## Records supplied
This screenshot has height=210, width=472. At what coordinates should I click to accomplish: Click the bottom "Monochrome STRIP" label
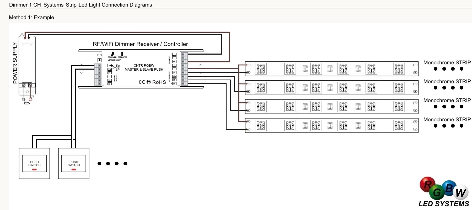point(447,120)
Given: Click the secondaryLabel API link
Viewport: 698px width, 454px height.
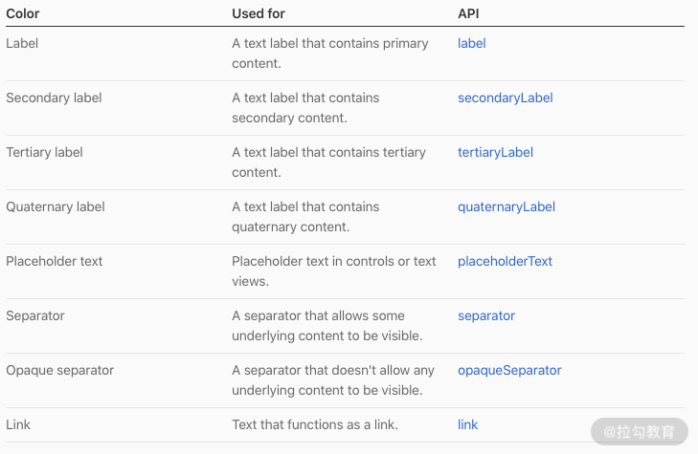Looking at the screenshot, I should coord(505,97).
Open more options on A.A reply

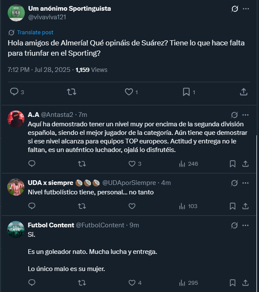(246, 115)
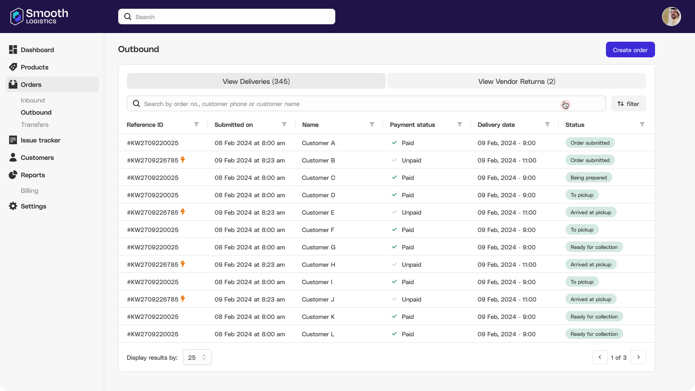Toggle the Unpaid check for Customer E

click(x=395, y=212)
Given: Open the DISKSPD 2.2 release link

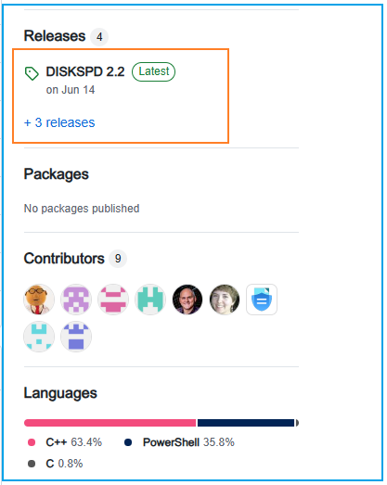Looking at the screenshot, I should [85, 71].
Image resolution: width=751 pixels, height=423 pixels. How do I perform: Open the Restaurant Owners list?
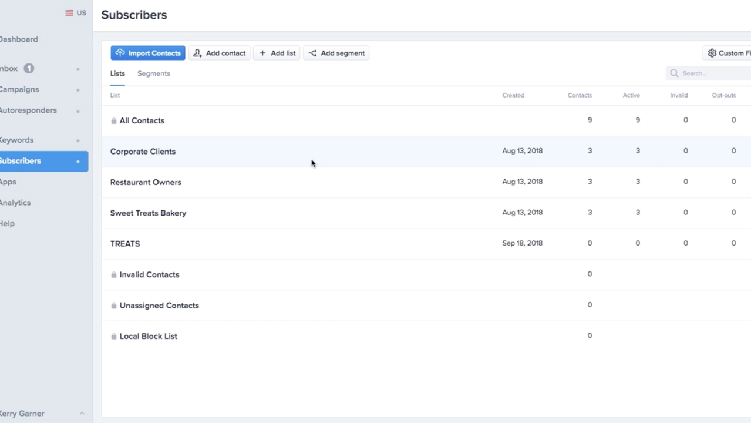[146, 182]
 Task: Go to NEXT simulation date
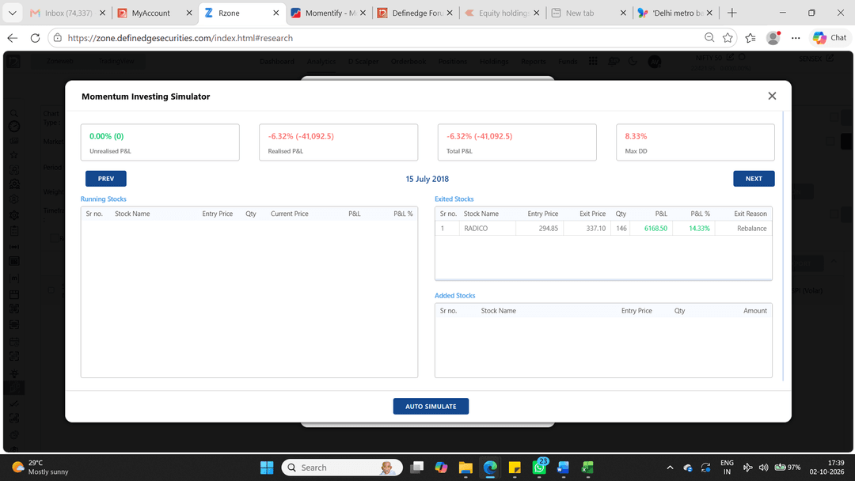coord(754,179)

==

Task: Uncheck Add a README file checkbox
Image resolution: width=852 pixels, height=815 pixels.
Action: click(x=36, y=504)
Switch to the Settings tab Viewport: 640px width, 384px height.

## What to do
Shift each coordinate in the answers up by 100 and rewrite the listing from the line with "Image resolution: width=751" to the line with "coord(754,179)", both lines included and every line given in full. Leave the pictures out.

## Solved problem
Image resolution: width=751 pixels, height=423 pixels. How do I perform: Open the Restaurant Owners list?
[246, 282]
 Task: Go to NEXT simulation date
coord(854,279)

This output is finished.